Soso. Die narrative verlangt's, und als Gameskenner wissen wir: Wenn die Erzählung was erfordert, dann darf dem nichts im Wege stehen. Hier haben wir also eine Prequel-Lara, zart und unschuldig, noch weit entfernt vom - Jungs, geben wir's zu: bedrohlich selbstbewussten - Sexgöttinnen-Image einer knarrenschwingenden Angelina Jolie, und die, sagen wir's mal schnörkellos, kriegt jetzt so lange in die Fresse, bis sie durch dieses Stahlbad gegangen und auf der anderen Seite als jene Frau herausgekommen ist, die wir 1996 das erste Mal durch Pixelruinen geschickt haben.
Dark and gritty ist nicht gleich "realistisch" - es ist nur die Farbe, in der man diese Saison aktuell seine Polygone bemalt.
Liebe Gamesbranche, es gibt da ein Missverständnis: Nein, eine Story wird nicht dadurch "erwachsener" - was immer man sich darunter auch vorstellen mag -, wenn sie gewalttätiger, rauer oder in diesem schnöden Sinn "realistischer" verpackt ist.
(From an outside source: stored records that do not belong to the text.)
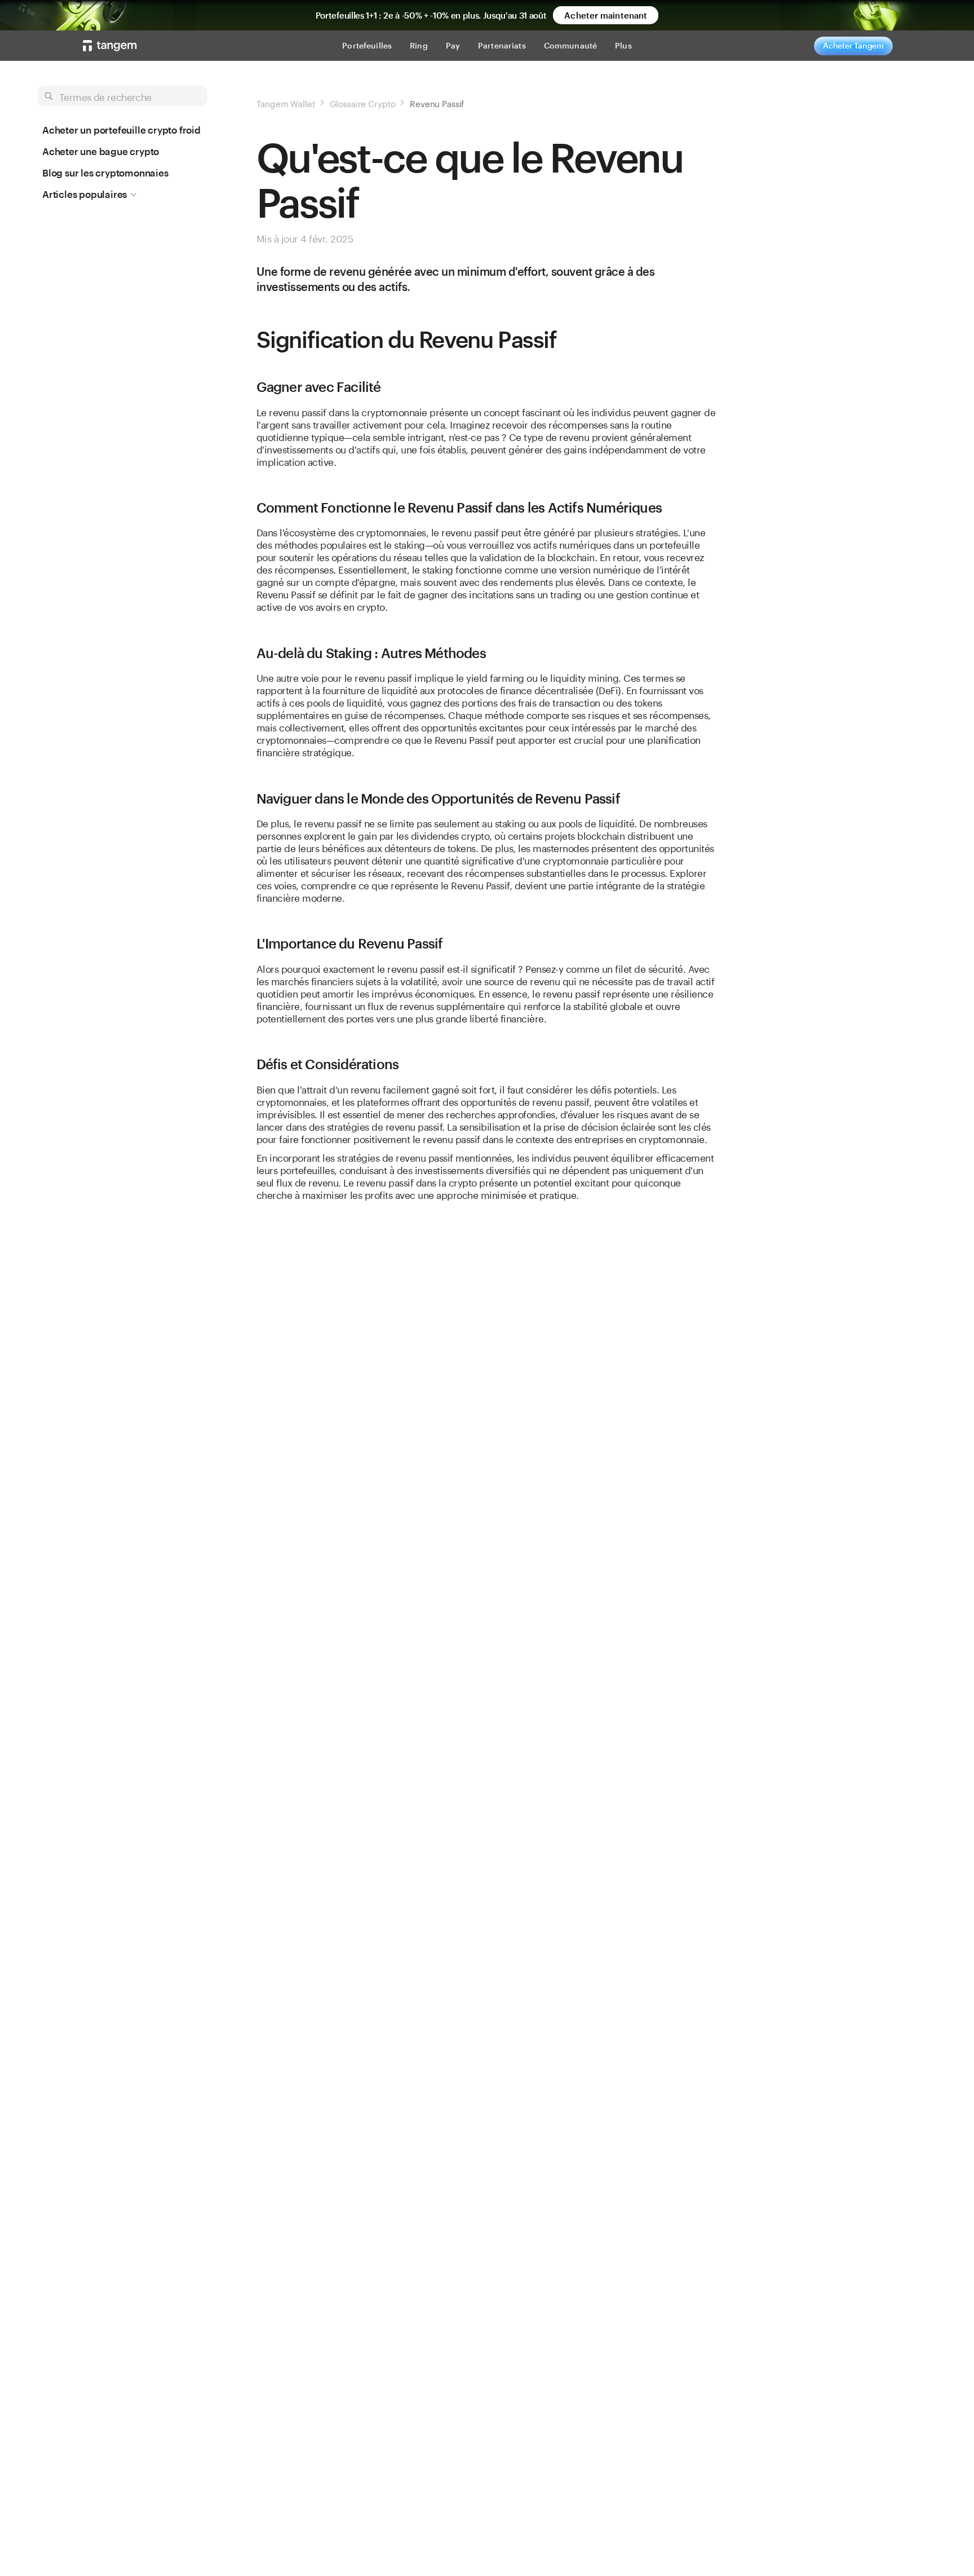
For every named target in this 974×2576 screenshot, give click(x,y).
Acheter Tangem (853, 45)
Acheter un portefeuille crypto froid (121, 129)
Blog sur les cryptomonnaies (105, 172)
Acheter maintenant (605, 15)
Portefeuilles (367, 45)
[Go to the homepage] (110, 45)
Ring (419, 45)
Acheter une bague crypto (100, 151)
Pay (453, 45)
Dark and gritty ist nicht gleich "realistisch" - es ist nur die Farbe, in der man diese Saison aktuell seine Polygone bemalt. Seine Heldin, wie im neuen Tomb Raider, besonders demonstrativ leiden zu lassen, sie von einem schmerzhaften Schockmoment zum nächsten zu prügeln und so zur Leidensfrau zu machen, die sich, der Gameslogik1 zufolge, gerade durch diese Passion retroaktiv zu jener toughen Leitfigur der "Girl Power"-Konsumgemeinschaft des ausgehenden 20. Jahrhunderts mausert, ist jetzt nicht realistischer als oder auch nur nachvollziehbarer als die Motivation anderer Videospielhelden, sagen wir mal etwa jene des Frosches aus Frogger.
Aber klar, ein Popprodukt wie Lara Croft muss sich, wie ein James Bond, halt den Modeströmungen immer aufs Neue anpassen. Dark and gritty ist das neue Schwarz. Man müsste jedoch die grad aktuelle Mode nicht als narrativ notwendige Pseudopsychologie verkaufen. Denn dass diese doch leicht krude Variante der Charakterzeichnung wohl nicht unbedingt zu jener selbstbewussten Popcorn-Göttin, sondern realistischerweise zu einer vor lauter dark and gritty Erfahrungen leicht irritierbaren Traumatisierten führen würde, ist dann wohl schon etwas zu viel Realismus.
Denn logisch: Dark and gritty soll's sein, aber es muss ja immerhin Spaß machen. Moment mal: Könnte da aber nicht eventuell irgendwo ein Widerspruch in sich ...? Hinter dir, ein zweiköpfiger Affe!